Barry Coffman, professional investor with Launchpad Venture Group, visited Venture Lane this week to share his thoughts on how to properly value a startup and why having the most realistic valuation will serve you best in the long run. For those that missed the session, we’ve listed a few of the key takeaways below:
1) The earliest capital you receive will be the least efficient capital. Think of your angel invested capital as “educational capital.” Makes sense – you’re still working out the product market fit!
2) Barry recommends that you view raising rounds of financing as getting to the next big plateau. Can you justify getting to the next big plateau with the amount of money you’re asking for and the post-money valuation?
3) With early-stage angel investing, angels investors are looking for winning teams.

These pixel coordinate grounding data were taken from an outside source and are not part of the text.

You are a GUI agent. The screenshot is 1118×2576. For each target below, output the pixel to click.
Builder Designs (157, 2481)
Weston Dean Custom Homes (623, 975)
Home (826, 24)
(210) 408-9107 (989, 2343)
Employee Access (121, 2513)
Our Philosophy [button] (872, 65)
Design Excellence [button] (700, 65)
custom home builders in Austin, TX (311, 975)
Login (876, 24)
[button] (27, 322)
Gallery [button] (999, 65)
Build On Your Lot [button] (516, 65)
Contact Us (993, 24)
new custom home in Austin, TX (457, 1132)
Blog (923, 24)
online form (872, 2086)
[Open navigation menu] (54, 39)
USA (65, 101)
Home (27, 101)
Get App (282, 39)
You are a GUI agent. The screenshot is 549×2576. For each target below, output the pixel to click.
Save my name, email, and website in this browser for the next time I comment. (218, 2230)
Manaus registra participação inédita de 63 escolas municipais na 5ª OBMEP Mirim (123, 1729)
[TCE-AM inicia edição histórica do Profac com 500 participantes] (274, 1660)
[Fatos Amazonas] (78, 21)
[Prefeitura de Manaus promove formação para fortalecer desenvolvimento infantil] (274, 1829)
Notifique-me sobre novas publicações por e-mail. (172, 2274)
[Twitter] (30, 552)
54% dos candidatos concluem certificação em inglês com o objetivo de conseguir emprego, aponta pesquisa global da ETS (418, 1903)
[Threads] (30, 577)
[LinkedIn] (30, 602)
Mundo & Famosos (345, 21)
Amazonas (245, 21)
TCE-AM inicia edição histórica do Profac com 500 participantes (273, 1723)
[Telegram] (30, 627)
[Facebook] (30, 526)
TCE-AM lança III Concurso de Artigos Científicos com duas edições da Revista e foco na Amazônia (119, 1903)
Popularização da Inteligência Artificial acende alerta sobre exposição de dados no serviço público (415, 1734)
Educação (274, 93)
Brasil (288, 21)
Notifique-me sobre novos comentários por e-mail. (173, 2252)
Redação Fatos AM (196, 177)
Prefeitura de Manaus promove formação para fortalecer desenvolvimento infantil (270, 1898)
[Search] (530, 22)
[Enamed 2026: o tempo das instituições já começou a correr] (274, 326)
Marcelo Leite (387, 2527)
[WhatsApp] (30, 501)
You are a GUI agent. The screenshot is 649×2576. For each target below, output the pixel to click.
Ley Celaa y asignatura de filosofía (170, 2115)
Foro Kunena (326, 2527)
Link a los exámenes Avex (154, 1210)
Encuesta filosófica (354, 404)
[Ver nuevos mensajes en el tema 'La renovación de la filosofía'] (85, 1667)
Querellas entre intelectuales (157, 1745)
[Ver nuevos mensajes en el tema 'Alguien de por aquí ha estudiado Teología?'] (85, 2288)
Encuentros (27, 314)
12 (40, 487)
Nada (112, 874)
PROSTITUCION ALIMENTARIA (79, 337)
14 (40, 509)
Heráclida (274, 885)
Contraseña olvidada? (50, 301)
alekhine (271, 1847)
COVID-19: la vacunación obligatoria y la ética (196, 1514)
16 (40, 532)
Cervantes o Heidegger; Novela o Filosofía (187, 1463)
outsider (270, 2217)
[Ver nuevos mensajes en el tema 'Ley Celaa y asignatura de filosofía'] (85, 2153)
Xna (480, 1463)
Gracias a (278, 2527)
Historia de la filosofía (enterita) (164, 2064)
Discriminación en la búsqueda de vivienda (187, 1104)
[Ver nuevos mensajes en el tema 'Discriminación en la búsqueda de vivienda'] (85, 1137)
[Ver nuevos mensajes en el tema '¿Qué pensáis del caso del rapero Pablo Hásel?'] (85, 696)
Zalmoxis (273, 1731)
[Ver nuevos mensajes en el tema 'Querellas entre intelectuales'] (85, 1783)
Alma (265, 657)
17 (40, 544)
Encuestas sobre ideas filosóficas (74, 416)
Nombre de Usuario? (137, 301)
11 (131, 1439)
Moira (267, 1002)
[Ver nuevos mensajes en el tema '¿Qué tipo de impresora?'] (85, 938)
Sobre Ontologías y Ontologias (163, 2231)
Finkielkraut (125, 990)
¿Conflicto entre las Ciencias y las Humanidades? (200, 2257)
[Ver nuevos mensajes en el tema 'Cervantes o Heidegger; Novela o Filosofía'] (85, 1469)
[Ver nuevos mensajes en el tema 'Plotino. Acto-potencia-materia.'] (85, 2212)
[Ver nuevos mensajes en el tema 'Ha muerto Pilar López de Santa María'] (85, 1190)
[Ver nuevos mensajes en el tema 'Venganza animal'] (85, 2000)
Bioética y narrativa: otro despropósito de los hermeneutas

Think of it this way: they would rather invest in a “B” idea with an “A” team over an “A” idea with a “B” team.
4) If your valuation starts too high, you aren’t giving yourself enough leeway and you lose optionality. Both the investors and the startup lose if the value is too high and the startup isn’t able to multiply the investment down the road.
5) The investors and the startup team are in this together – think of it as a long-term partnership as opposed to an adversarial relationship. Getting to the most realistic valuation serves both parties.
TL; DR: Employing a reality-based framework when it comes to valuation is vital. Lofty valuations can limit exit opportunities, increase the likelihood of future down rounds, and leave founders with less bargaining power over board composition, liquidation preferences, and veto rights.